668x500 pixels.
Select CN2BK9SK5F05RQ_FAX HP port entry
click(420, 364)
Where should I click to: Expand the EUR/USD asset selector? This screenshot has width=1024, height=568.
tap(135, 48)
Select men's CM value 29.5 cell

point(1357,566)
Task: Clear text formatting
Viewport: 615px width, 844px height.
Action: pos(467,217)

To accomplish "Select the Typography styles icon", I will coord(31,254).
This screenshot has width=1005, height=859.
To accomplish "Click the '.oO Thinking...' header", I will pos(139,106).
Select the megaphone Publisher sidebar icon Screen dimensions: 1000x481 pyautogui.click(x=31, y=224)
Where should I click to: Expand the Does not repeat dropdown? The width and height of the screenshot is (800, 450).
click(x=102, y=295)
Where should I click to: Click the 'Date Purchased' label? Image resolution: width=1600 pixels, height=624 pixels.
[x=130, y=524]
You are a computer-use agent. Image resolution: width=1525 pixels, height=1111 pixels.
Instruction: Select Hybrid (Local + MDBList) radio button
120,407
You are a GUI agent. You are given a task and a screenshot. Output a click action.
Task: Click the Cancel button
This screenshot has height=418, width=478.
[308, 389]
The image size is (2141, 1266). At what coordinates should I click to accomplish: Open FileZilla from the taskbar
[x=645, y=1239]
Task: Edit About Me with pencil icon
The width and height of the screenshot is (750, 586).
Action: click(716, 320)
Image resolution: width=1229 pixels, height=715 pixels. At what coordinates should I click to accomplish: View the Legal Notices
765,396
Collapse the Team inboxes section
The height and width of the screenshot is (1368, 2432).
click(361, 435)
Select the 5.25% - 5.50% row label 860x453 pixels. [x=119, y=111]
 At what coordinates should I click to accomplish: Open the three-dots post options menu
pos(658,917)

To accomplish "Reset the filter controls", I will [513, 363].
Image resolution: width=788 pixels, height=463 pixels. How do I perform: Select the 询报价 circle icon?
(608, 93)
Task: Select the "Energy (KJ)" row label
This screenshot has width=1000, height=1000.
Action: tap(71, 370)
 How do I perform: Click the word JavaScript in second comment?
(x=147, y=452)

REQUIRED TASK:
Rewrite all of the entries above, swapping "Where should I click to" for "Where do I click to" wherever it occurs and leaving everything else unchanged.

FULL ANSWER:
668x500 pixels.
Select CN2BK9SK5F05RQ_FAX HP port entry
click(420, 364)
Where do I click to: Expand the EUR/USD asset selector? This screenshot has width=1024, height=568.
tap(135, 48)
Select men's CM value 29.5 cell

point(1357,566)
Task: Clear text formatting
Viewport: 615px width, 844px height.
Action: pos(467,217)

To accomplish "Select the Typography styles icon", I will coord(31,254).
This screenshot has width=1005, height=859.
To accomplish "Click the '.oO Thinking...' header", I will pos(139,106).
Select the megaphone Publisher sidebar icon Screen dimensions: 1000x481 pyautogui.click(x=31, y=224)
Where do I click to: Expand the Does not repeat dropdown? The width and height of the screenshot is (800, 450).
click(x=102, y=295)
Where do I click to: Click the 'Date Purchased' label? Image resolution: width=1600 pixels, height=624 pixels.
[x=130, y=524]
You are a computer-use agent. Image resolution: width=1525 pixels, height=1111 pixels.
Instruction: Select Hybrid (Local + MDBList) radio button
120,407
You are a GUI agent. You are given a task and a screenshot. Output a click action.
Task: Click the Cancel button
This screenshot has height=418, width=478.
[308, 389]
The image size is (2141, 1266). At what coordinates should I click to accomplish: Open FileZilla from the taskbar
[x=645, y=1239]
Task: Edit About Me with pencil icon
The width and height of the screenshot is (750, 586).
Action: click(716, 320)
Image resolution: width=1229 pixels, height=715 pixels. At what coordinates should I click to accomplish: View the Legal Notices
765,396
Collapse the Team inboxes section
The height and width of the screenshot is (1368, 2432).
click(361, 435)
Select the 5.25% - 5.50% row label 860x453 pixels. [x=119, y=111]
 At what coordinates should I click to accomplish: Open the three-dots post options menu
pos(658,917)

To accomplish "Reset the filter controls", I will [513, 363].
Image resolution: width=788 pixels, height=463 pixels. How do I perform: Select the 询报价 circle icon?
(608, 93)
Task: Select the "Energy (KJ)" row label
This screenshot has width=1000, height=1000.
Action: tap(71, 370)
 How do I perform: Click the word JavaScript in second comment?
(x=147, y=452)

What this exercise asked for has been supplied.